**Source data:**
***

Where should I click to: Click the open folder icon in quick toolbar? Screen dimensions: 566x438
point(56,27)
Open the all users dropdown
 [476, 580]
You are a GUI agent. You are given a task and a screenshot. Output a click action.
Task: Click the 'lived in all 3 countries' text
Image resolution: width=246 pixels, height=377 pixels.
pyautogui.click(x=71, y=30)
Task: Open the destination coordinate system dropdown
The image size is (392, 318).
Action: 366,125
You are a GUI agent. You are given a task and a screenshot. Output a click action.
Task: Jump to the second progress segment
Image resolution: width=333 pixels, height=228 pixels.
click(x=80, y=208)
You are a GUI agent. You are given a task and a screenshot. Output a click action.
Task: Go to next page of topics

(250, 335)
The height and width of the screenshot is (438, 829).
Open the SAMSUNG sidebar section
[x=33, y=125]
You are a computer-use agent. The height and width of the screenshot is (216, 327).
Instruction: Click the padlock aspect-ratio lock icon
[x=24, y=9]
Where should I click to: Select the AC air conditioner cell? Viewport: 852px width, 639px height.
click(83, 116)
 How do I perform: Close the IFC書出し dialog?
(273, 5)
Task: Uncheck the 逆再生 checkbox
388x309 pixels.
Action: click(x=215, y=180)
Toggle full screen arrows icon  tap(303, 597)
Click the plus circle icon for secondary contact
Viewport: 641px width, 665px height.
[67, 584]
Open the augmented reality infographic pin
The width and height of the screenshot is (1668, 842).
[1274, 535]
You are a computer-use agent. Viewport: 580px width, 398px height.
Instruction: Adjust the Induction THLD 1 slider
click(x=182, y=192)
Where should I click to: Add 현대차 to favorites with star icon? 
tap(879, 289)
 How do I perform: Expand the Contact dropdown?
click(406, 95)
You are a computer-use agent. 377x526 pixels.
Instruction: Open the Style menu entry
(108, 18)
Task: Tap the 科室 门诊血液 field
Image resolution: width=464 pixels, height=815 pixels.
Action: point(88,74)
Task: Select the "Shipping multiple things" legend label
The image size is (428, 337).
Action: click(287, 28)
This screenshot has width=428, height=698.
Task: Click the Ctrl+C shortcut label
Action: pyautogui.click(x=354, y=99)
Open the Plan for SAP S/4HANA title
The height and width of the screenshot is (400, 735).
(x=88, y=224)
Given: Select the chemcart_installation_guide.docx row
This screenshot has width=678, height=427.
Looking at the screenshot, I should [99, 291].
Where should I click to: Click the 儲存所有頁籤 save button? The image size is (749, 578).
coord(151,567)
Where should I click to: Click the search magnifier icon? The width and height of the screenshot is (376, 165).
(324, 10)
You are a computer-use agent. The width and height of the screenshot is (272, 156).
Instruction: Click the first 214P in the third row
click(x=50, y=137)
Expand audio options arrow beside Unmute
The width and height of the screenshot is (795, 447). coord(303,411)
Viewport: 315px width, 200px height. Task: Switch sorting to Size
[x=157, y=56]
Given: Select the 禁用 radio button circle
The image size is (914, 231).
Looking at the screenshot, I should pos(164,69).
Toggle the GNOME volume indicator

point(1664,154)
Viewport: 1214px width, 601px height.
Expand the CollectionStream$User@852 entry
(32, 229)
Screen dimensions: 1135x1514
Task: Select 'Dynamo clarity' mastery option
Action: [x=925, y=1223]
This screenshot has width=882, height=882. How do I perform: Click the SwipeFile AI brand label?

***

**YOUR OBJECTIVE:** Put the lines of the material, from its start through the line containing "Toggle full screen", into a JSON list of strings with one string per line. Leave out blank lines.

**ANSWER TO THE EXERCISE:**
[
  "Where should I click to: Click the open folder icon in quick toolbar? Screen dimensions: 566x438",
  "point(56,27)",
  "Open the all users dropdown",
  " [476, 580]",
  "You are a GUI agent. You are given a task and a screenshot. Output a click action.",
  "Task: Click the 'lived in all 3 countries' text",
  "Image resolution: width=246 pixels, height=377 pixels.",
  "pyautogui.click(x=71, y=30)",
  "Task: Open the destination coordinate system dropdown",
  "The image size is (392, 318).",
  "Action: 366,125",
  "You are a GUI agent. You are given a task and a screenshot. Output a click action.",
  "Task: Jump to the second progress segment",
  "Image resolution: width=333 pixels, height=228 pixels.",
  "click(x=80, y=208)",
  "You are a GUI agent. You are given a task and a screenshot. Output a click action.",
  "Task: Go to next page of topics",
  "(250, 335)",
  "The height and width of the screenshot is (438, 829).",
  "Open the SAMSUNG sidebar section",
  "[x=33, y=125]",
  "You are a computer-use agent. The height and width of the screenshot is (216, 327).",
  "Instruction: Click the padlock aspect-ratio lock icon",
  "[x=24, y=9]",
  "Where should I click to: Select the AC air conditioner cell? Viewport: 852px width, 639px height.",
  "click(83, 116)",
  " How do I perform: Close the IFC書出し dialog?",
  "(273, 5)",
  "Task: Uncheck the 逆再生 checkbox",
  "388x309 pixels.",
  "Action: click(x=215, y=180)",
  "Toggle full screen arrows icon  tap(303, 597)"
]